TASKS ::
1. In the passage on California contractor licensing and house flipping, list the limit on flips stated for each of the three numbered cases.
2. Continue the passage on California contractor licensing and house flipping after its final sentence.

If you do structural improvements that require building department approvals, you may run afoul of California's contractor licensing laws. The state requires that people who "make improvements to real property" be licensed as contractors; a contractor's license is necessary to obtain building permits except for homeowners acting as "owner-builders."

If you're an "owner-builder," the licensing exemption has very specific limits regarding the buy-improve-resell activity that the flip artist engages in. Here's how it works:

1--If you hire a licensed general contractor to do the work (or become one yourself), you are not an owner-builder. You may "flip" as many houses as fast as you like.

2--If you act as owner-builder (a declaration you must sign on the permit) and hire only licensed contractors as subcontractors to do the work, you are limited to four flips in one year.

3--If you act as owner-builder and hire anyone who is not a licensed contractor to do the work, or even if you do all the work personally, you may do one house, which you must live in for one year prior to sale.

If you do improvements illegally (that is, without necessary permits) you face the additional risks of liability to subsequent owners of the house.

INFORMATION PROVIDED ::
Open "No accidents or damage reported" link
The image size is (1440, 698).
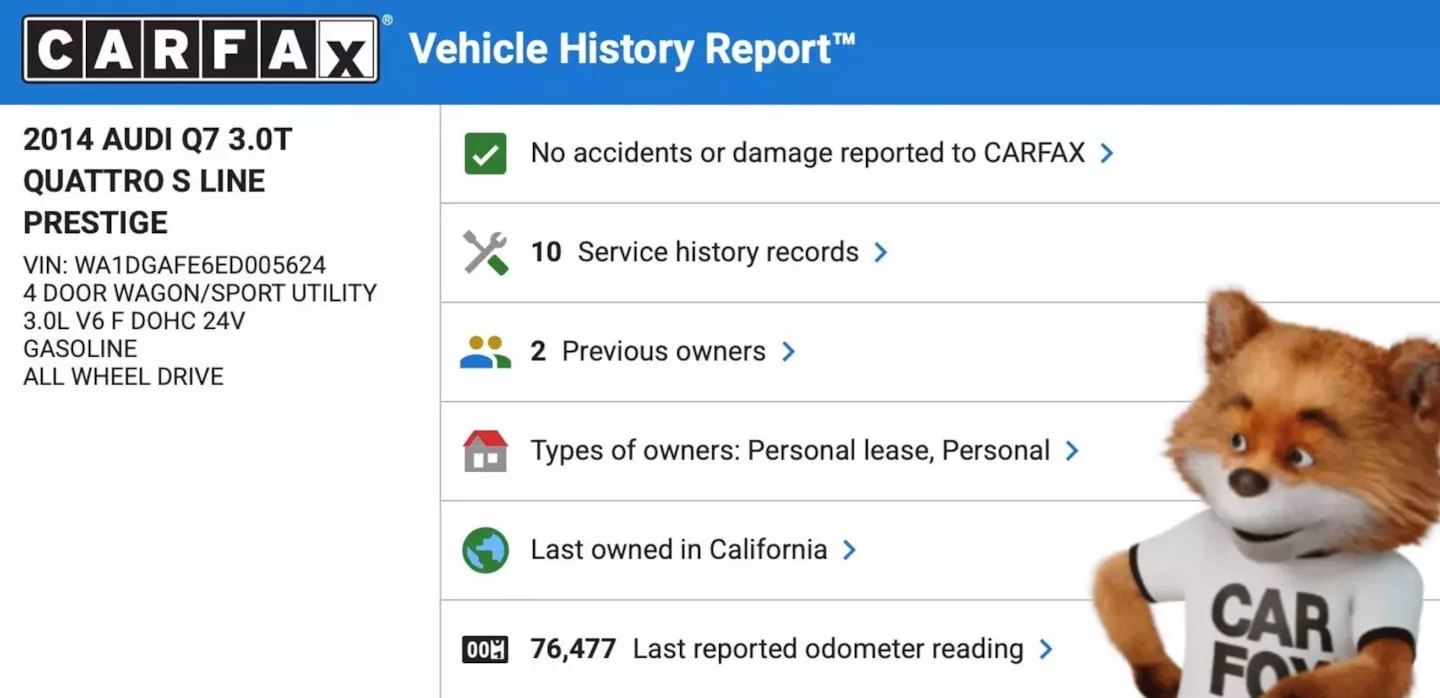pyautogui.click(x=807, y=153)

* * *

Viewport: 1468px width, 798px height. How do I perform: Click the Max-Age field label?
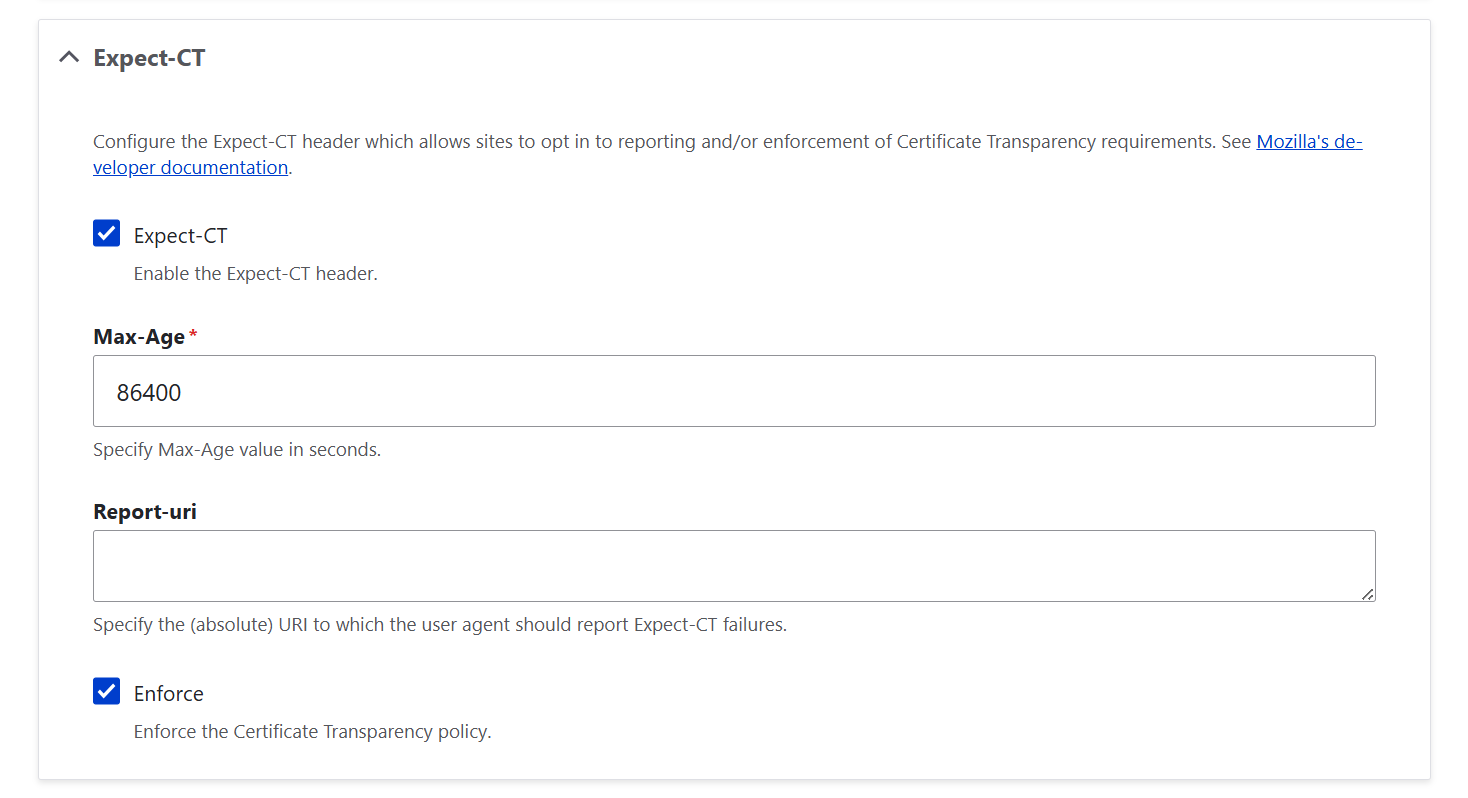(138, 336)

==

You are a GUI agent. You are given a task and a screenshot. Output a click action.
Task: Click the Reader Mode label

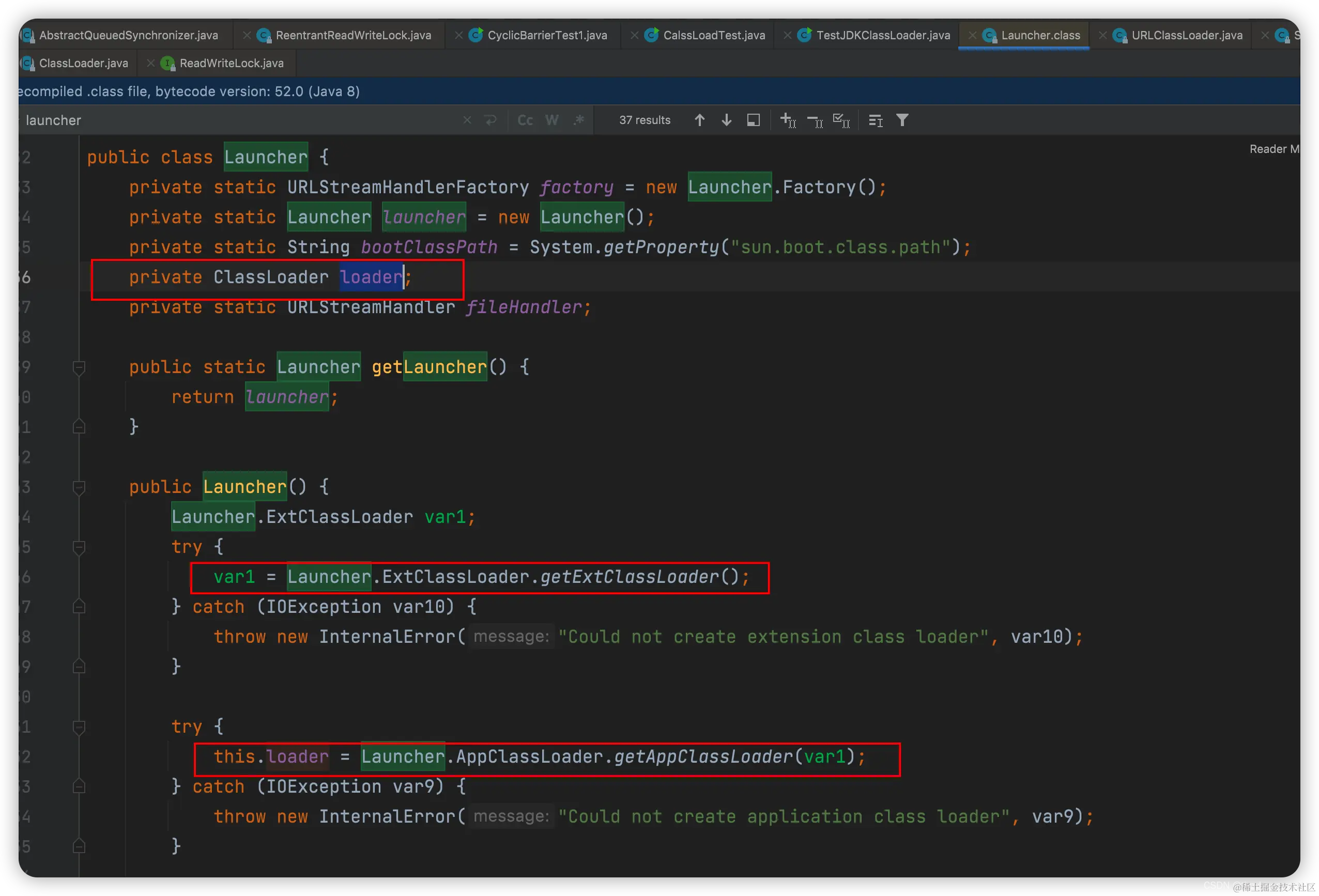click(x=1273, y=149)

ANSWERS PROVIDED ::
1.
1. Hiring a licensed general contractor, or becoming one: as many houses as fast as you like.
2. Acting as owner-builder and hiring only licensed contractors as subcontractors: four flips in one year.
3. Acting as owner-builder and hiring anyone unlicensed, or doing all the work personally: one house, which you must live in for one year before sale.

2.
You must keep in mind that the recent "full-disclosure" requirements for selling real estate do not void any liability the owner may incur. Disclosure statements such as "bathroom remodeled without permit" are designed to get the realty agents out of the line of fire, not to absolve the owner (or contractor) who did the work.

If you hire workers who are not licensed contractors, they are considered to be your employees by both the state and federal governments. There is no middle ground in California: If they have a license, they're contractors; if they don't, they're employees.

This means you are subject to all the applicable labor, health and safety codes as well as all the tax withholding and reporting requirements and the workers compensation insurance requirements, just the same as any other employer.

I admire the imagination and hard work of people who can make a living improving and reselling homes, but if you're doing it or planning on doing it, remember--you're bound by the same rules that govern those of us who improve other people's homes for a living.